Chapter 96

My lungs labor as I chase the near-constant blow of smoggy, blustering wind through a warren of juddering tunnels, up, up to an exit in the mountainside.

I skid to a stop, eyes wide. Stare through the strange, rippling waves in the air to the busting world beyond.

Moons pitch through the flushed sky, leaving burned streaks that look like open wounds. Every time one strikes the ground, a mushroom of fire and stone erupts to Bulder’s aching laments. Such pained sounds that I picture his bones being dismantled, smashed, and melted.

I look up. Map the sky still riddled with moons.

How many more blows can the world take before it’s uninhabitable? Before—

A chill swishes through me as my Other perches high. Something urges my gaze south, to where Hae’s Perch is wobbling in place, as though invisible hands are trying to jiggle it free—thieving a most precious silver egg from its nest in the black.

“No …”

Please, no. Please stay right where you are—

It topples … drops. Slow at first, then faster, chafing the sky while my knees threaten to buckle.

My Other pushes so close to the surface a familiar numbness threatens to pull me under.

She stops on the precipice, watching through my eyes like she’s peeking over a windowsill.

Together, we trail that little wonky moon as it makes its final journey, pitching past the arched horizon before its distant collision shakes the world.

A rough sound moves up my throat, more beast than fae but very much belonging to both of us.
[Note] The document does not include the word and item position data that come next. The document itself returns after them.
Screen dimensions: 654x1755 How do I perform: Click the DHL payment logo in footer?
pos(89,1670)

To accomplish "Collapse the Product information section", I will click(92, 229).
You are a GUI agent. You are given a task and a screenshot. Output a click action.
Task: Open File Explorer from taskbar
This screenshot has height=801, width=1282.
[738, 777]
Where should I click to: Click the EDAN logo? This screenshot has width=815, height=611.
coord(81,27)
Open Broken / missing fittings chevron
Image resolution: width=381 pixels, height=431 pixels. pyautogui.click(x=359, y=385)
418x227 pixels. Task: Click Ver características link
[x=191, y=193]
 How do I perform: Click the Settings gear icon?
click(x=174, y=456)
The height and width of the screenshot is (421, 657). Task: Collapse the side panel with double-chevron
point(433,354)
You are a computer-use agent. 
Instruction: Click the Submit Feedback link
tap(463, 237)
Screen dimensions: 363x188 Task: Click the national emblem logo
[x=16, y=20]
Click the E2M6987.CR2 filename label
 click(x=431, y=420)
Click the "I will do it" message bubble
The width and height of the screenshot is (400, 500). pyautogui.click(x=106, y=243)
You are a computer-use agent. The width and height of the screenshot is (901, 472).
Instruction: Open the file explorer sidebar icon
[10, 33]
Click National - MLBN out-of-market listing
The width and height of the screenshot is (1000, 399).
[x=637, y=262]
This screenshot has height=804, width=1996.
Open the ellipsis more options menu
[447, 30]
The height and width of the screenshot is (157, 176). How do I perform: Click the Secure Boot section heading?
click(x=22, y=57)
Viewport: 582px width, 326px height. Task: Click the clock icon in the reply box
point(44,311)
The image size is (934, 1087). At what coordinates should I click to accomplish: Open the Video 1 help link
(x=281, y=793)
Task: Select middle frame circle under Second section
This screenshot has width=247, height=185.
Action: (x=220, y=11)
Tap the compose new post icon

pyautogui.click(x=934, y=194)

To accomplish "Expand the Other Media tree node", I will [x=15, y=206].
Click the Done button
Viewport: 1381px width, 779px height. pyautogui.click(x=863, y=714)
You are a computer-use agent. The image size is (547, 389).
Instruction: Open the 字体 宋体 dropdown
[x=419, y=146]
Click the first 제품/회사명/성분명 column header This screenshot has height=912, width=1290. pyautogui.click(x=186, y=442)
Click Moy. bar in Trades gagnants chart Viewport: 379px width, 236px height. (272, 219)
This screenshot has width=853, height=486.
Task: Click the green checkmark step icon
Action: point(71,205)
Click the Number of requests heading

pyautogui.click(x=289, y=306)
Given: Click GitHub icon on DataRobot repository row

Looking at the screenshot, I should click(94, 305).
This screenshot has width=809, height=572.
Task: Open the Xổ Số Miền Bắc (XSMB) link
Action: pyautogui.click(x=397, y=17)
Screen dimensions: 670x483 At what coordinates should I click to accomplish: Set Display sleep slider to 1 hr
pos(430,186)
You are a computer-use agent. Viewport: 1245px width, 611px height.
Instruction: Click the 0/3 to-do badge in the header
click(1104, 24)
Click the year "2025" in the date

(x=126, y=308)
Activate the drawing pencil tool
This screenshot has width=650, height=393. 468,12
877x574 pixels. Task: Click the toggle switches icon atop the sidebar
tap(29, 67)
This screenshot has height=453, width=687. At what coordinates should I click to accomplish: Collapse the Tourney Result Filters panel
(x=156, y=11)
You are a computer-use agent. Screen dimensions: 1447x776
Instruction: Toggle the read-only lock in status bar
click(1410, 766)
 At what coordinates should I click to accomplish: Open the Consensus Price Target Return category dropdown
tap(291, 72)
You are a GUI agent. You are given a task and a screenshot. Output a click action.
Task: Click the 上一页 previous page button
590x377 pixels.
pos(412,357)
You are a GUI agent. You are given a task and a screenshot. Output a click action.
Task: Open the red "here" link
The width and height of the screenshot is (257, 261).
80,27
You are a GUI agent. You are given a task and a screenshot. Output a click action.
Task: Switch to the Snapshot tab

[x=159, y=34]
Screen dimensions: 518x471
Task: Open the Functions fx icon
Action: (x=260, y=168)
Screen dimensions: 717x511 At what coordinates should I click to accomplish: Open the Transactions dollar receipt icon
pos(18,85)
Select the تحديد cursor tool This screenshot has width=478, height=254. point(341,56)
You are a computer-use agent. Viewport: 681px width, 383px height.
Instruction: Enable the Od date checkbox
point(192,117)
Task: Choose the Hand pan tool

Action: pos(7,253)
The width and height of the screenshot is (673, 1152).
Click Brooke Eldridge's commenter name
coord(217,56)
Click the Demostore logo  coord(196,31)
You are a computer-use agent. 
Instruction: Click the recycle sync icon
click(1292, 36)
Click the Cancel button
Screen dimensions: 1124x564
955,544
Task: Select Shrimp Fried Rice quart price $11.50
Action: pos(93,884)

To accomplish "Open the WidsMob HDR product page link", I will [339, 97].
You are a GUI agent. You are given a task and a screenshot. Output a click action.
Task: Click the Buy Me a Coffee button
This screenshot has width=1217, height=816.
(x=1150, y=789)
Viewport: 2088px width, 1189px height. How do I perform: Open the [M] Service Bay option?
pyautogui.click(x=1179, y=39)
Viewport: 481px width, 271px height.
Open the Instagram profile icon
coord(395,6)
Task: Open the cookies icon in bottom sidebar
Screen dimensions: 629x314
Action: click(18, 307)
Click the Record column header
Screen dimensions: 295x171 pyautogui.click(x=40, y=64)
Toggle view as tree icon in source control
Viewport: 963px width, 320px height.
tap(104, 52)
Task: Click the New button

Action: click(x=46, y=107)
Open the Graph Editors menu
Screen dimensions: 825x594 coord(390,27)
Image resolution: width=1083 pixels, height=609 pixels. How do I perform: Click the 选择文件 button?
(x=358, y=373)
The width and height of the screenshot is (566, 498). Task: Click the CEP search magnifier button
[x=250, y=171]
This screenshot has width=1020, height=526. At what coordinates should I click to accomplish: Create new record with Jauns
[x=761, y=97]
Clode shoves me from behind.

I stumble into a gusting clamor that threatens to pick me up and toss me off the mountain. Drop low to claw into cracked clefts in the stone, innately disturbed by the deafening bluster. Like an exhale that never stops to inflate again.

But there’s something else.

An echoey undertone that clogs my brain so full I want to compact down and cry. Instead, I snarl, trying to work out if Clode sent me through the wrong tunnel or if she has, in fact, grown to dislike me enough to torture me, when a splitting sound rends through the squalling racket.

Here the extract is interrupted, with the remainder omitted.